What we fondly remembered were the sounds of journalism: We had about 10 people in one fairly small room (what office planners now call an open plan workspace). There were maybe 10 Teletype printers chattering away, phones ringing (as Michigan’s main bureau we got a lot of calls from stringers around the state), reporters pounding away at big black Underwood typewriters, lots of loud talking with plenty of profanity.

Bill also remembers lots of paper: “Instead of pushing SAVE on a computer keyboard you spiked the copy. The news desk had a big vertical spike, and busy reporters whammed copy on it all day long. Bob Ardren, who worked the night desk, used to bring his lunch in a brown bag and we occasionally spiked it, the best moment spiking one of his hard-boiled eggs. One frantic reporter in the AP bureau spiked a piece of copy so carelessly and hard that the spike went right through his hand.”[*]

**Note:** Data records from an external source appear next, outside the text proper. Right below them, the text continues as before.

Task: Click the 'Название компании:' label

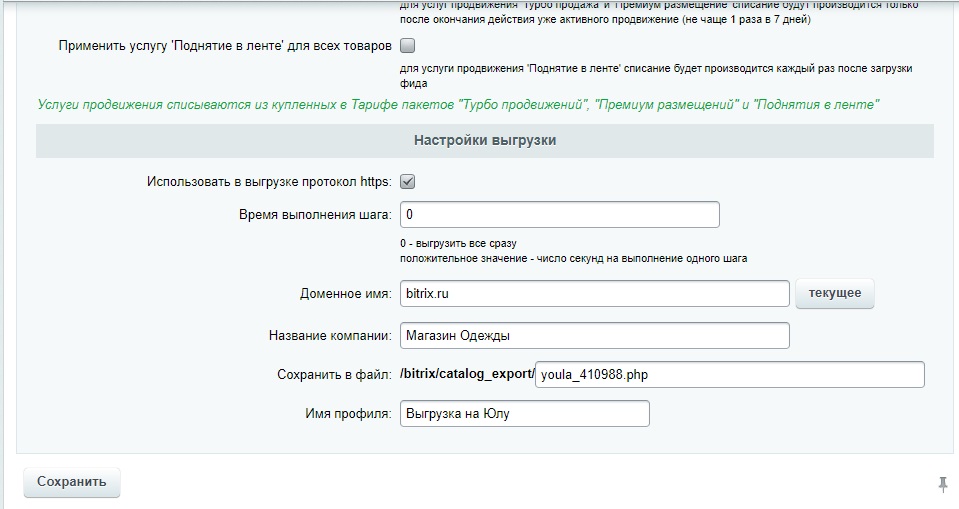Action: click(x=329, y=335)
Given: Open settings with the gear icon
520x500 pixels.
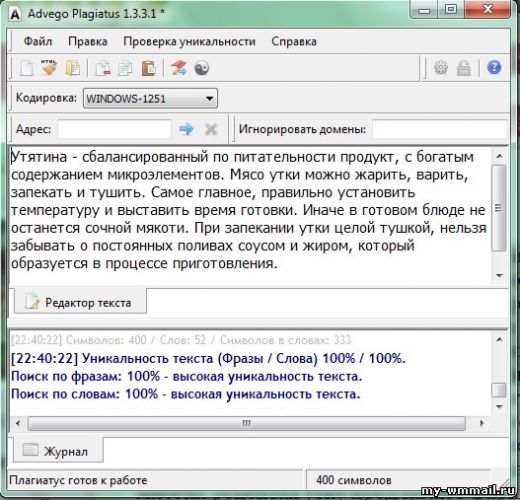Looking at the screenshot, I should (x=441, y=68).
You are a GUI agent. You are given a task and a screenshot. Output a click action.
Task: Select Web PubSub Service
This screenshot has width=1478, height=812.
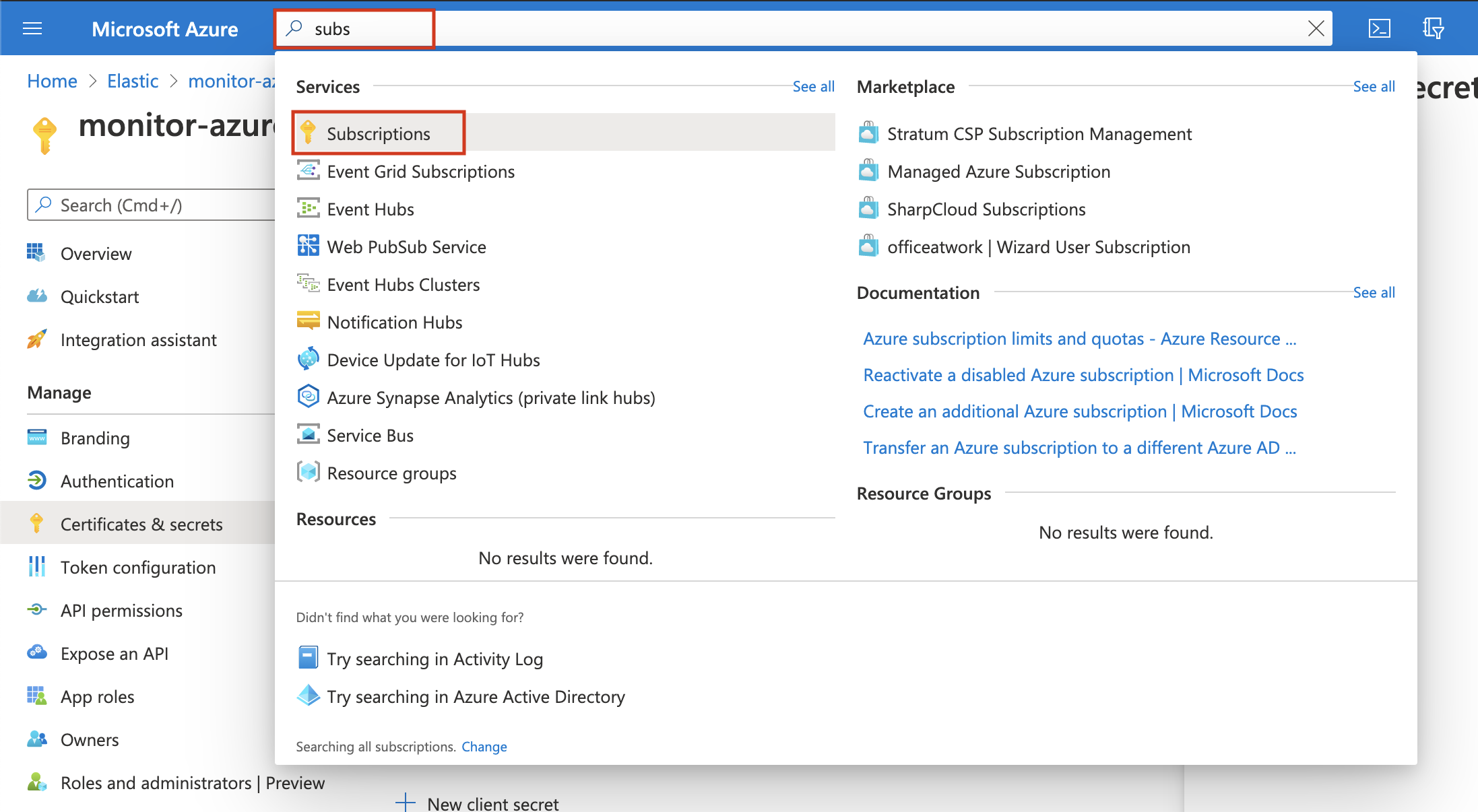point(407,246)
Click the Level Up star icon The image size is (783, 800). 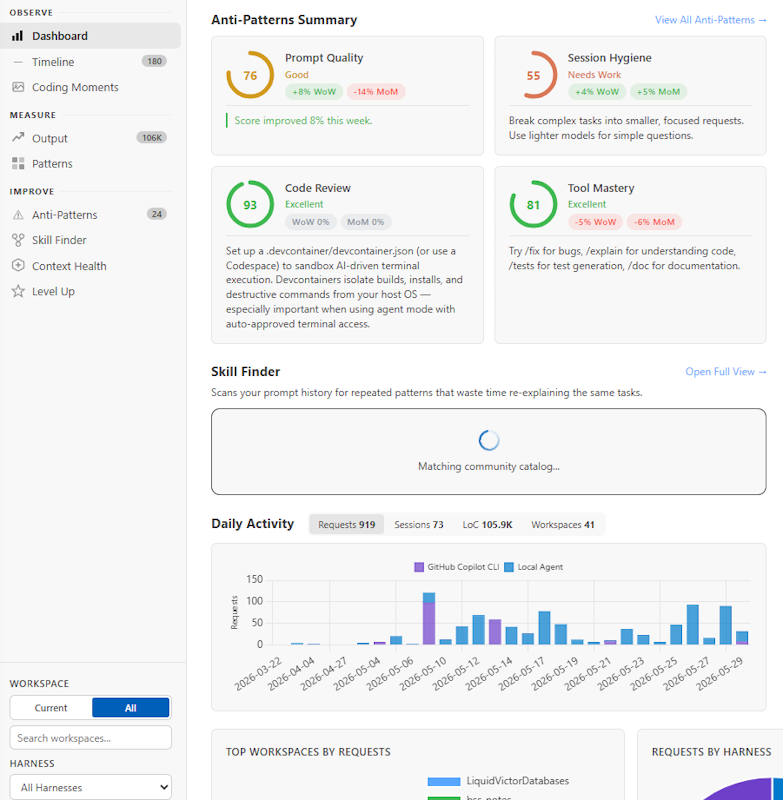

The news made a lot of noise, too. Five bells from one of the Teletype machines meant a bulletin—somewhat important news. The purpose of the bells was to alert news editors at newspapers and broadcast stations that it was news worth looking at now. Ten bells meant a flash—very important news. On the afternoon of November 23, 1963, we first heard five bells (“Three shots were fired at President Kennedy’s motorcade in downtown Dallas”) followed by ten bells (“KENNEDY SERIOUSLY WOUNDED PERHAPS SERIOUSLY PERHAPS FATALLY BY ASSASSINS BULLET”). Most older journalists remember exactly what they were doing that afternoon.
[Jack Limpert, About Editing and Writing]

[*] The trick to spiking copy on the first try: File the spike tip occasionally, and curl the paper before slamming it down. Everyone has stories, true or not, of some schmuck who spiked sandwiches or body parts.